First, we need to be able to start the crawl. Let’s talk about Incremental Crawl only this time. Here is the PowerShell script for this:

$SSA = Get-SPEnterpriseSearchServiceApplication -Identity “Search Service Application”

$ContentSourceName = My Content Source

$ContentSource = $SSA | Get-SPEnterpriseSearchCrawlContentSource -Identity $ContentSourceName

$ContentSource.StartIncrementalCrawl()

It’s an easy one, isn’t it?

Next step is checking the status of this content source. We need this for several reasons, for example we want to start the crawl only if it’s in Idle status, or we want to display the current status of the crawl in every minute, etc.

Here is the PowerShell command you need:

$ContentSource.CrawlStatus

What values can it have? Here you are, the list of crawl statuses:

  • Idle
  • CrawlStarting
  • CrawlingIncremental / CrawlingFull
  • CrawlPausing
  • Paused
  • CrawlResuming
  • CrawlCompleting
  • CrawlStopping

Ok, we can decide the status now, we can start a crawl. How to make it event driven? Here is the logical sequence we have to follow:

  1. Start the crawl of a content source.
  2. Wait until it’s done.
  3. Take the next content source and repeat the steps 1. and 2. until you’re done with each content source.
  4. Repeat this sequence.

First step is creating a function if we want a nice code. Here you go, my first one:

function Crawl {             #Start crawling     $ContentSourceName = $args[0]     $ContentSource = $SSA | Get-SPEnterpriseSearchCrawlContentSource –Identity $ContentSourceName     $CrawlStarted = Get-Date

#Check crawl status     if (($ContentSource.CrawlStatus -eq “Idle”) -and ($CrawlNumber -eq 0)) {             $ContentSource.StartIncrementalCrawl()         Start-sleep 1         Write-Host $ContentSourceName ” – Crawl Starting…”

do {             Start-Sleep 60     # Display the crawl status in every 60 seconds             $Now = Get-Date             $Duration = $Now.Subtract($CrawlStarted)    # Duration of the current crawl             $Speed = $ContentSource.SuccessCount / $Duration.TotalSeconds    # Speed of the current crawl, docs/sec                         Write-Host $ContentSourceName ” – ” $ContentSource.CrawlState (Get-Date).ToString() “-” $ContentSource.SuccessCount”/” $ContentSource.WarningCount”/” $ContentSource.ErrorCount “(” (“{0:N2}” -f $Speed) ” doc/sec)”         } while (($ContentSource.CrawlStatus -eq “CrawlStarting” ) -or ($ContentSource.CrawlStatus -eq “CrawlCompleting”) -or ($ContentSource.CrawlStatus -eq “CrawlingIncremental”) -or ($ContentSource.CrawlStatus  -eq “CrawlingFull” ))

Write-Host $ContentSourceName ” – Crawling Finished”         Write-Host “”     } }

This is how you can call this function:

Crawl(“My Content Source”)

Some additional steps you might need:

  • If you want to run this script once a day (need daily incrementals only but would like to be done as quick as possible), just schedule this script as a Windows task.
  • If you want to run this script during your day only (and release the resources for some other jobs for nights, for example), you can do the start in the morning and start in the evening logic.

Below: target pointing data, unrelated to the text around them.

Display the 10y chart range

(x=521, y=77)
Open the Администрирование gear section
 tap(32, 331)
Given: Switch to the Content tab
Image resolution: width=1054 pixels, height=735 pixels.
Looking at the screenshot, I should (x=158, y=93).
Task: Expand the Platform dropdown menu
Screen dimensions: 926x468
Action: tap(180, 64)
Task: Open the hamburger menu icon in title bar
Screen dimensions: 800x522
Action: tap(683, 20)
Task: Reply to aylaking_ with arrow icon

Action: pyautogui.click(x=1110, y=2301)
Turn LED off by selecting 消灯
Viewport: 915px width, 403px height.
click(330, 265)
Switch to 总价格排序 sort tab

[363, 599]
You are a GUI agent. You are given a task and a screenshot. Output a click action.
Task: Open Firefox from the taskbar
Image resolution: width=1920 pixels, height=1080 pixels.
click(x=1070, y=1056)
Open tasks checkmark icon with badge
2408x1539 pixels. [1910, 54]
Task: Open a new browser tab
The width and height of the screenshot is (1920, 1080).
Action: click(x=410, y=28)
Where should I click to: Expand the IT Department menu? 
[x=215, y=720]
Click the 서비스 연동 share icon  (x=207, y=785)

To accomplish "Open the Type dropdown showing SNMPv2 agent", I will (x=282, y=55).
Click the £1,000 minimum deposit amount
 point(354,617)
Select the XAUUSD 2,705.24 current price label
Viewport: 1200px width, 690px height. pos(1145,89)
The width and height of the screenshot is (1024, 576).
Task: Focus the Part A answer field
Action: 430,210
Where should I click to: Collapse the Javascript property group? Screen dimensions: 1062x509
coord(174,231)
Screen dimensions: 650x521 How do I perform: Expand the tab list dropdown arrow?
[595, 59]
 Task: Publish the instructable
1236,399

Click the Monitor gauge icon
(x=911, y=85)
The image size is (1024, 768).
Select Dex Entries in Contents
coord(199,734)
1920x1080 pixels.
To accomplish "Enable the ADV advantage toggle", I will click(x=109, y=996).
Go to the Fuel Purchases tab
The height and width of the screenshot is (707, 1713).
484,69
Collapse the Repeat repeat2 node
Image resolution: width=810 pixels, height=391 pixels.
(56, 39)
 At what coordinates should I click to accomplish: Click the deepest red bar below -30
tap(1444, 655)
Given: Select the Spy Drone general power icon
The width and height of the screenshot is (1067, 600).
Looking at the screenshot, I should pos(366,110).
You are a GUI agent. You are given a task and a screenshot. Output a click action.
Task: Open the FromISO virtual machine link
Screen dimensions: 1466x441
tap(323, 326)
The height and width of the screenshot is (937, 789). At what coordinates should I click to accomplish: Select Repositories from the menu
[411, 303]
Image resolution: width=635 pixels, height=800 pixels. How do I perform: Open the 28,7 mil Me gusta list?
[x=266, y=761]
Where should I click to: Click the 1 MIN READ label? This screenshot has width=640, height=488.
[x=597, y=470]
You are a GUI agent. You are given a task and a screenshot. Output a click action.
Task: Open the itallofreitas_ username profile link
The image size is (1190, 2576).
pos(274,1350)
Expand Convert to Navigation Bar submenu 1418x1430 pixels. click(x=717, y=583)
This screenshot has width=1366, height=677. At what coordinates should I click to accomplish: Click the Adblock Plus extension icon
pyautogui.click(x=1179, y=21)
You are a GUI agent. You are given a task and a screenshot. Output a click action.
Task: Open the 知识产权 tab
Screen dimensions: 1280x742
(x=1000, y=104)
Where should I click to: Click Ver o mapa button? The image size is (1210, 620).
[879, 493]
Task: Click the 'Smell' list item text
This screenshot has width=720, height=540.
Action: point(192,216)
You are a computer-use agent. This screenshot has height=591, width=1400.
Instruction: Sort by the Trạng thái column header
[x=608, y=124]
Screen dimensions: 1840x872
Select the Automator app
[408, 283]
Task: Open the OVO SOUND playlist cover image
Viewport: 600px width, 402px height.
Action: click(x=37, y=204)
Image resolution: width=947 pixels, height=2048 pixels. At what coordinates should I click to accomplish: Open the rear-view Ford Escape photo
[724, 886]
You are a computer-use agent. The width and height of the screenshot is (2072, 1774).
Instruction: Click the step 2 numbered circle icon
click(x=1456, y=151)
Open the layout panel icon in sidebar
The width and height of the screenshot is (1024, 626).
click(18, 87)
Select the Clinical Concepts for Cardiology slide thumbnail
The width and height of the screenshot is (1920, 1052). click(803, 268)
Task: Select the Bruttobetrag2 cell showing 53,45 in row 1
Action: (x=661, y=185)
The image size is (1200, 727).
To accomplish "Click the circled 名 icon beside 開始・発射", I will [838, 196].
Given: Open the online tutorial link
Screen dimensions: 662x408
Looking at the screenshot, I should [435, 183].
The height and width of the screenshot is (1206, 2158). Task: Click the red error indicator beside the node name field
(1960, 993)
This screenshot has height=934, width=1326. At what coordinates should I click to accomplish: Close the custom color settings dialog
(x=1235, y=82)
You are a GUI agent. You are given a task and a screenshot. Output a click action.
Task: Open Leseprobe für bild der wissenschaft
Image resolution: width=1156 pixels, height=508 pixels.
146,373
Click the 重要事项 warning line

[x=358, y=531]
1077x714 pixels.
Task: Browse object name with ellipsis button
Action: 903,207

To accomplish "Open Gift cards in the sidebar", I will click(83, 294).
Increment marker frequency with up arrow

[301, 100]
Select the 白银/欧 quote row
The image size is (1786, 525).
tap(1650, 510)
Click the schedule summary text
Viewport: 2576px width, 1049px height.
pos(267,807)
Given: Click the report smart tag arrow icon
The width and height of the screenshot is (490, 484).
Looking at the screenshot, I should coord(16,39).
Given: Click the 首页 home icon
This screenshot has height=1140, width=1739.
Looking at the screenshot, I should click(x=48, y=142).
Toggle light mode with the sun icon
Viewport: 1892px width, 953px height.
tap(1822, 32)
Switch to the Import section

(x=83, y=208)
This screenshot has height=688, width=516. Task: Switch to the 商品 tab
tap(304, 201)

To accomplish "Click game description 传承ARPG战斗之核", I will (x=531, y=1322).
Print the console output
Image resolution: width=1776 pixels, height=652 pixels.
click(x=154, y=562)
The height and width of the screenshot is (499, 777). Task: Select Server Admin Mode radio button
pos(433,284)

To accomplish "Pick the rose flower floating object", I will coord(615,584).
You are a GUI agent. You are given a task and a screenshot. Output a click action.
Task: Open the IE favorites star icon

I’ve made a simple example in my blog post a few months ago.
  • If you want to run this sequence all day long, you might insert this logic into an infinite loop. (But be careful, sometimes you’ll need to run full crawl and then you have to stop running this script.)
  • You can insert some other steps into this script too. If you want to do something (logging, sending some alerts, etc.) when the crawl starts / stops, just do that here. It’ll be your custom event handler on the crawl events.
  • You can even write the output of this script to a file, so that you’ll have your own crawl log.

The scripts above works fine with both SharePoint Search and FAST Search for SharePoint. Enjoy!